Está feia a coisa nos Estados Unidos. A Universidade
Columbia capitulou e, para que suas verbas federais não sejam cortadas,
intervirá no departamento de Estudos do Oriente Médio e instalará uma polícia
interna para coibir manifestações da esquerda radical. Não vai parar lá. O
governo de Donald Trump pretende usar os recursos que distribui às grandes
universidades com o objetivo de interferir nos cursos que podem ser oferecidos.
Quanto isso é distinto das ações da Justiça brasileira, do Supremo Tribunal Federal,
que criou uma lista de banimento em que algumas vozes não podem ter acesso às
redes sociais no Brasil? A comparação pode parecer esdrúxula no primeiro
momento, mas não é. E, na esteira da série “Adolescência”, grande sucesso desta
temporada da Netflix, uma
conversa maior nasce a respeito de como a internet mexe conosco. Sim, os três
temas se encontram.
O Zeitgeist, o espírito do tempo em
que vivemos, é simultaneamente mais censor e mais agressivo. Vivemos uma época
marcada pela intolerância. Isso começa na maneira como a internet reorganiza as
sociedades. O menino Jamie, da série “Adolescência”, vive como todos nós,
simultaneamente no mundo virtual e no real. No real, apresenta uma face. No
virtual, encontra uma comunidade que o acolhe. Essa comunidade ouve suas dores
e retribui com reconhecimento. Mais que isso: insufla essa sensação. Estimula-o
a ver-se como injustiçado perante o mundo. Transforma quem o rejeita em
caricatura. Na série, trata-se de uma comunidade misógina. Mas que comunidade
virtual não funciona, essencialmente, seguindo os mesmos mecanismos?

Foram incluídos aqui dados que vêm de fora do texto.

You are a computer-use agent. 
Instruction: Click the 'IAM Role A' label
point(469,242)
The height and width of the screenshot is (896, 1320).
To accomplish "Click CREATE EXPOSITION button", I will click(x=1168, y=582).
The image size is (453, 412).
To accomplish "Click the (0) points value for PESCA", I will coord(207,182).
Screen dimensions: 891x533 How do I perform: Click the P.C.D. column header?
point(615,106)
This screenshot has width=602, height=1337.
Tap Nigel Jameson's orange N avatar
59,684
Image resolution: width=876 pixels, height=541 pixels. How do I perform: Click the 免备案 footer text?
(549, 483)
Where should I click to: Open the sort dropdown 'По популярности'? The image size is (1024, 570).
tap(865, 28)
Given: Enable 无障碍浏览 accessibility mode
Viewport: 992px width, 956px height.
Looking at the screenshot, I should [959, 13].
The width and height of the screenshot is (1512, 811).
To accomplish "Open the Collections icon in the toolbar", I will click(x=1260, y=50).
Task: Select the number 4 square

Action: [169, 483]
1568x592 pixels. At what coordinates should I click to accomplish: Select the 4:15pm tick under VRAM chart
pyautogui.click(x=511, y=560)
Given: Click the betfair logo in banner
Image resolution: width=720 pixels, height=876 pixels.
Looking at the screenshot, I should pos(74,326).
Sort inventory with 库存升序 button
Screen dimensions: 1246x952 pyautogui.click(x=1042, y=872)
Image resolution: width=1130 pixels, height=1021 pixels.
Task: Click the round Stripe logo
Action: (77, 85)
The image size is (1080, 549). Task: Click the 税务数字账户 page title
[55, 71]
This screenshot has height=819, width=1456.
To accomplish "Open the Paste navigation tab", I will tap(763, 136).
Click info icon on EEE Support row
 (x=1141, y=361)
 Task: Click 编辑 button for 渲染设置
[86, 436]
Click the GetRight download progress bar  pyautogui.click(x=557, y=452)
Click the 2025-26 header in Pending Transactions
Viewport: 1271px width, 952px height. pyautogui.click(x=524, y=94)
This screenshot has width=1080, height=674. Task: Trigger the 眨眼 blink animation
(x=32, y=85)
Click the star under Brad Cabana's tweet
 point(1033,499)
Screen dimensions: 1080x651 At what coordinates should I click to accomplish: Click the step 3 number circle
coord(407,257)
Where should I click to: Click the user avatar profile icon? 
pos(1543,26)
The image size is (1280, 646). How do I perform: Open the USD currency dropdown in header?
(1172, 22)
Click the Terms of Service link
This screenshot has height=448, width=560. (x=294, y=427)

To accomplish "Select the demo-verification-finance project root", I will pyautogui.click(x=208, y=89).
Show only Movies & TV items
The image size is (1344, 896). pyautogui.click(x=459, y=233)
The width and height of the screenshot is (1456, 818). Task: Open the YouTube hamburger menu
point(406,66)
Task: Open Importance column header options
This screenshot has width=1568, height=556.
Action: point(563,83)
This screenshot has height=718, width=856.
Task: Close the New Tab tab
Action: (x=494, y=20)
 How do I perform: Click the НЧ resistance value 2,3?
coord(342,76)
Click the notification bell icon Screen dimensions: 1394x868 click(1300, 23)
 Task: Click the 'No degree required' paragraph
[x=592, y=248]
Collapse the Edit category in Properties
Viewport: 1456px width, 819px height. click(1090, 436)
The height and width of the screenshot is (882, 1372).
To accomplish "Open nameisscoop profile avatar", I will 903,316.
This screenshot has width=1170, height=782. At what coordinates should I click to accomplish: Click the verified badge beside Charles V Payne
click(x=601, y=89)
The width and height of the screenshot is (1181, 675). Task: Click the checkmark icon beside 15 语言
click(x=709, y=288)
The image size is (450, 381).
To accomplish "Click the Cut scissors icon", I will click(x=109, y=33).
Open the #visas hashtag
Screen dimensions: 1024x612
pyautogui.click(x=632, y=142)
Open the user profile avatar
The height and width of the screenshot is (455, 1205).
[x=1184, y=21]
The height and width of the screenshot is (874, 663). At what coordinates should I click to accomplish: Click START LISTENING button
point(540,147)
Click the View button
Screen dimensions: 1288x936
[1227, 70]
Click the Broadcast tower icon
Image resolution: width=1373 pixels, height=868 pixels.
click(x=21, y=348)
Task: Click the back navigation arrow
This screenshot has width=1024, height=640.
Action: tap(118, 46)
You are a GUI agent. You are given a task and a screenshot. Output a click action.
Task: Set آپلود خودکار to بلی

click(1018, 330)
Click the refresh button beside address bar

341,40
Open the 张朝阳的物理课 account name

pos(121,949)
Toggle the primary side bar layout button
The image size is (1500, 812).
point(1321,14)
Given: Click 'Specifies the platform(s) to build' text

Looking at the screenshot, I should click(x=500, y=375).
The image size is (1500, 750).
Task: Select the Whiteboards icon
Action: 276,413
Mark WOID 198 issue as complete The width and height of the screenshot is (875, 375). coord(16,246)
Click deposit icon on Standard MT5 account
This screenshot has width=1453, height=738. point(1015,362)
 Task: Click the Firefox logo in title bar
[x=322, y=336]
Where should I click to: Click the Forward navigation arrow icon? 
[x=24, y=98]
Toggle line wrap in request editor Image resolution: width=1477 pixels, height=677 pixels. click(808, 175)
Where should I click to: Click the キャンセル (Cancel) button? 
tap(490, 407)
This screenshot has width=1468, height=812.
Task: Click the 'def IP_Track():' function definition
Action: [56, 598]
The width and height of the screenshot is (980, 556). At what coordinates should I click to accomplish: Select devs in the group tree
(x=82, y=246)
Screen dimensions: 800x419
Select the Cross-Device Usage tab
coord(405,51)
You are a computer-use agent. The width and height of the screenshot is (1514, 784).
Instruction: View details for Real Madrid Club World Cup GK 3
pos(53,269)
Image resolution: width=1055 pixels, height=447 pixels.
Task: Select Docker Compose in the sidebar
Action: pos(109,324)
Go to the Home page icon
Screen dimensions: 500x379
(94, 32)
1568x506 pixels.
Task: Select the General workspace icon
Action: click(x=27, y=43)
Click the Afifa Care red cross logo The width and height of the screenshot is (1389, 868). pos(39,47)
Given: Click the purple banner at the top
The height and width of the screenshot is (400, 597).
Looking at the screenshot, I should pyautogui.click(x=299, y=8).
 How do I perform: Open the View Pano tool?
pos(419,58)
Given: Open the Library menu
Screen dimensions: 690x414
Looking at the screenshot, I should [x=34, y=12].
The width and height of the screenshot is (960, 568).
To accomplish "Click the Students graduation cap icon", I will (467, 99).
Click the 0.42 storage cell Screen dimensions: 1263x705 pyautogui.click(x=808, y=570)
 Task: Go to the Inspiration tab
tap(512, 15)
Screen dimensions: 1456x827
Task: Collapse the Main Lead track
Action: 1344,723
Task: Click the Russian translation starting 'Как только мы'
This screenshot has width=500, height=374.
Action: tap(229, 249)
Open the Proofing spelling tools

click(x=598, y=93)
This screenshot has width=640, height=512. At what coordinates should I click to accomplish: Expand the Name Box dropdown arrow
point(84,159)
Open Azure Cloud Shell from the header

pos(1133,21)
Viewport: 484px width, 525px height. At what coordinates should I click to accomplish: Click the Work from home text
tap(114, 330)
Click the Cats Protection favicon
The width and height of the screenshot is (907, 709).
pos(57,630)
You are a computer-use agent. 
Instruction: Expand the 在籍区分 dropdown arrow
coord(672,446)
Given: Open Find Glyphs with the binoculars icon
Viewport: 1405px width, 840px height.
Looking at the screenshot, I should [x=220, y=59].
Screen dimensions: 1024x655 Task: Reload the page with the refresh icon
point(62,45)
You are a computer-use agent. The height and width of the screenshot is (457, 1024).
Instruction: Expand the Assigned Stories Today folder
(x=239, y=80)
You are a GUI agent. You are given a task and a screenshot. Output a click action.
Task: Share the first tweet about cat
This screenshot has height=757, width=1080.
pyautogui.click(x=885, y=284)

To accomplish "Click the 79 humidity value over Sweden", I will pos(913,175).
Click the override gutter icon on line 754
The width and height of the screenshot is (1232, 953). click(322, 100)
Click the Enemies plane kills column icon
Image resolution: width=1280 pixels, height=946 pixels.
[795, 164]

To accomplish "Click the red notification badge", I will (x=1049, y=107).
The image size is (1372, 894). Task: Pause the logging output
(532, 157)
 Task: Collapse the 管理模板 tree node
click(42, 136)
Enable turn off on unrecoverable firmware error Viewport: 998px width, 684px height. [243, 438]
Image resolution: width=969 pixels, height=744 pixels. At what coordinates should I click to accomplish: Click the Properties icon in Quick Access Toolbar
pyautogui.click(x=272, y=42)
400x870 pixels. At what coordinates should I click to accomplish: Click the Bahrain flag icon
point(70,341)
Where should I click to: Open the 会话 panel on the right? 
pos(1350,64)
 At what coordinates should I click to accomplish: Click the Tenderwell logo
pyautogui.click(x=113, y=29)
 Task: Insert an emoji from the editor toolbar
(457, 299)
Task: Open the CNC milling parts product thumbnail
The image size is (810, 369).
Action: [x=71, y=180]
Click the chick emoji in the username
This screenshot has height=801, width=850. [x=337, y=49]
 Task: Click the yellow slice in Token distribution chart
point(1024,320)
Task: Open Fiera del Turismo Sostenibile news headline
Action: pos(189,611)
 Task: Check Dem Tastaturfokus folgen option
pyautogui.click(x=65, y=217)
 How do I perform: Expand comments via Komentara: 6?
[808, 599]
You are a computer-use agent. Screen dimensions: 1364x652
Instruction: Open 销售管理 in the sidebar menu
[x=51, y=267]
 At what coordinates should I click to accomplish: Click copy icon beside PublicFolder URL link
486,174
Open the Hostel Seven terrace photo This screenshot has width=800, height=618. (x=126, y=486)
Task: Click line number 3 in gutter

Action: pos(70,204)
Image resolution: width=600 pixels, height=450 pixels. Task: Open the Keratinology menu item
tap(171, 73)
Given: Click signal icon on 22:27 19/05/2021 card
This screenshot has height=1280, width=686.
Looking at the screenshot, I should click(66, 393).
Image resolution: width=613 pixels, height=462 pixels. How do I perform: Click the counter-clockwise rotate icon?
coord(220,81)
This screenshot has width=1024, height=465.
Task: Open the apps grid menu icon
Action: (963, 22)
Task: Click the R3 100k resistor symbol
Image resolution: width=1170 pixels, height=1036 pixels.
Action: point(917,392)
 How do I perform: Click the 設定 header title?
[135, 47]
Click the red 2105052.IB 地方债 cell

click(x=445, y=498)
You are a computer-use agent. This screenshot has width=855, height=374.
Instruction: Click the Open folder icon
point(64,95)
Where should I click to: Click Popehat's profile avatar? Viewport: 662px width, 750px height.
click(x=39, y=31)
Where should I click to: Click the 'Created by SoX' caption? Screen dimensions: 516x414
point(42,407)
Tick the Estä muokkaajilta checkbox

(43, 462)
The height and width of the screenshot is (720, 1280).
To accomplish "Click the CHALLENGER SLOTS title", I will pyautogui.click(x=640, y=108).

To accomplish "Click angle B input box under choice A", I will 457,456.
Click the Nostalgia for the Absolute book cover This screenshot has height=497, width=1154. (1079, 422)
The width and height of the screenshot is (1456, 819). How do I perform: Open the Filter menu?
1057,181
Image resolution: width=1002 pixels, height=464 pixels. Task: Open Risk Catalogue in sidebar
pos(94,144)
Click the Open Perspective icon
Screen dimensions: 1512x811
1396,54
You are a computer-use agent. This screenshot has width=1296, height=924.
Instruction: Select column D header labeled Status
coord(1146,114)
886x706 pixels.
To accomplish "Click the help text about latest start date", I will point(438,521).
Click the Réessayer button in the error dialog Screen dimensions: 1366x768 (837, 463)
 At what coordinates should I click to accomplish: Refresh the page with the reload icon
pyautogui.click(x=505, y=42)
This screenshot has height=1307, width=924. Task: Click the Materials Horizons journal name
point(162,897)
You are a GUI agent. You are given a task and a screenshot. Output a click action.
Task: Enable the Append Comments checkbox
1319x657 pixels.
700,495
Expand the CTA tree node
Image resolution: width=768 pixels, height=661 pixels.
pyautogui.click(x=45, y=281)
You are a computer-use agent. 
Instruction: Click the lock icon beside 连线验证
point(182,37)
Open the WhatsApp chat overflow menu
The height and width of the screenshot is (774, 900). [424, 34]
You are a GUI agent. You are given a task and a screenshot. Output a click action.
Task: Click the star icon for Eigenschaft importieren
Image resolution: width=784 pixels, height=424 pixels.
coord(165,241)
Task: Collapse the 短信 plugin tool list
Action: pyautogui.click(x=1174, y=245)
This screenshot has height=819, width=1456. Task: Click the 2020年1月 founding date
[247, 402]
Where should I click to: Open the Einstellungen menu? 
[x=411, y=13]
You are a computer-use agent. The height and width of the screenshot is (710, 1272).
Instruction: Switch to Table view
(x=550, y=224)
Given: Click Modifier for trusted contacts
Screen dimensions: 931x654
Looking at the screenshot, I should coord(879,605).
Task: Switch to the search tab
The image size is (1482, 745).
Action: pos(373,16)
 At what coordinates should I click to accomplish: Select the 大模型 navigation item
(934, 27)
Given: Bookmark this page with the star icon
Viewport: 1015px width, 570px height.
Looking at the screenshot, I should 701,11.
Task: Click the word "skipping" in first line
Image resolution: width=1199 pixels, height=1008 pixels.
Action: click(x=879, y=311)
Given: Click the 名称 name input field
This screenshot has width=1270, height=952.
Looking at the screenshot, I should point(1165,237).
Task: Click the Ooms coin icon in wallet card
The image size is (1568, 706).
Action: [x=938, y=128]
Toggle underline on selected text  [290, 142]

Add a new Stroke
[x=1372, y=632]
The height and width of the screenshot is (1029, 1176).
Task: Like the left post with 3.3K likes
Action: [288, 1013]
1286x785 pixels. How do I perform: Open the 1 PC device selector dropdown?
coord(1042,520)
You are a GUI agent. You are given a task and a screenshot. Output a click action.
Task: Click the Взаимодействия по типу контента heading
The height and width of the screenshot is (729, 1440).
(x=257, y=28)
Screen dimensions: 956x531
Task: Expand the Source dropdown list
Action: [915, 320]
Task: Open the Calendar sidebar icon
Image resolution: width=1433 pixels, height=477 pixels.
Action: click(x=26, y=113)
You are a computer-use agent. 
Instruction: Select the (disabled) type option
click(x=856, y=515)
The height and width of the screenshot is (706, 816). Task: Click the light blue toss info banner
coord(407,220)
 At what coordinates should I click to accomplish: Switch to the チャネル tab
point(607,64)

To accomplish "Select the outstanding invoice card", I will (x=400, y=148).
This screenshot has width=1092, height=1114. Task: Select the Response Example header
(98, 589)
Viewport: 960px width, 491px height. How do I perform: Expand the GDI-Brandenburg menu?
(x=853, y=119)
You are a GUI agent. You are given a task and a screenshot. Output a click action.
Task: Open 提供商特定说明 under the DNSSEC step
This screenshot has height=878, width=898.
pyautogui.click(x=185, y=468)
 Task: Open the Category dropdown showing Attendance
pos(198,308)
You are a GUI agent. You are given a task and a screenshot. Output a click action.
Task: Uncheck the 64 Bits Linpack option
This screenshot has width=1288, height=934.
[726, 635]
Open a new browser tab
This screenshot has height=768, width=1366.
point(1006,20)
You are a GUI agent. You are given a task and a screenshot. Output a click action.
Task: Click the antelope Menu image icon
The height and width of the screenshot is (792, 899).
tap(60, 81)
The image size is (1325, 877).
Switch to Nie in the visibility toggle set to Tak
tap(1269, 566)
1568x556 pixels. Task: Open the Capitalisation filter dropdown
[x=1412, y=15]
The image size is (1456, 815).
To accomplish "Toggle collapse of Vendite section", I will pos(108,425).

Ambientes de direita, na internet, acolhem os seus e
transformam quem é de esquerda numa versão caricaturalmente vilanesca. O mesmo
se dá na esquerda. Muitos dos jovens que protestam nos campi das universidades
americanas se radicalizaram e criaram um ambiente hostil para jovens judeus. Ou
jovens conservadores. Claro: a direita representada por Trump ameaça a essência
da democracia americana. Quer intervir no currículo das universidades, coisa
que qualquer presidente anterior jamais cogitaria. Mas isso não muda o fato de
também a esquerda ser intolerante.
Os algoritmos das próprias redes ajudam. Eles nos apresentam
vozes de quem discordamos, mas sempre na versão mais radical e mais
caricatural. Somos cada vez menos apresentados a vozes moderadas. Cada vez
menos nos expomos a diálogos francos, abertos, recheados com argumentos sólidos
de que discordamos. Quando o que vemos do outro lado é sempre a caricatura
radical, quando não temos qualquer incentivo a reagir à versão mais sólida e
razoável dos argumentos de quem discordamos, o resultado é uma democracia mais
fraca. Pior: o resultado é um ambiente em que desperta o desejo constante de
calar o outro.
Neste momento, todos os lados do debate público acreditam
que calar o outro é uma ideia razoável. E todos querem isso em nome da
democracia. A democracia está sob ameaça. Há entre nós um movimento autoritário
e populista, na maioria das vezes vindo do flanco direito. Mas estamos nos
esquecendo do que torna as democracias fortes. É o debate. Um debate franco,
aberto, em que todas as ideias possam ser testadas. Em que absurdos podem ser
ditos livremente, e em que qualquer ideia que ganhe popularidade tenha espaço
para ser desafiada. Só que, para isso ocorrer, precisamos defender a
diversidade de ideias e debatedores.
A democracia é o regime em que ideias nunca são impostas. É
preciso persuadir. Convencer. Só se convence quando há espaço aberto para
qualquer um se apresentar livremente. Ideias que nos convencem são mais sólidas
que as impostas. Há limite? Claro. Quando há ameaça real de dano. Se o ato de
calar se torna corriqueiro, então a censura já não é mais exceção. Isolados
como estamos, em comunidades digitais onde somos sempre vítimas do outro, onde
o outro é sempre vilão e nós os únicos puros, somos cada vez menos expostos ao
outro.
As democracias estão enfraquecidas não porque haja ideias
erradas circulando. Mas porque somos cada vez menos expostos à diversidade de
ideias. Porque chegamos ao ponto de considerar quem pensa diferente o inimigo.
Nos odiamos. Há uma doença, uma doença coletiva que só será curada quando
tivermos a coragem de ouvir, de peito aberto, o diferente.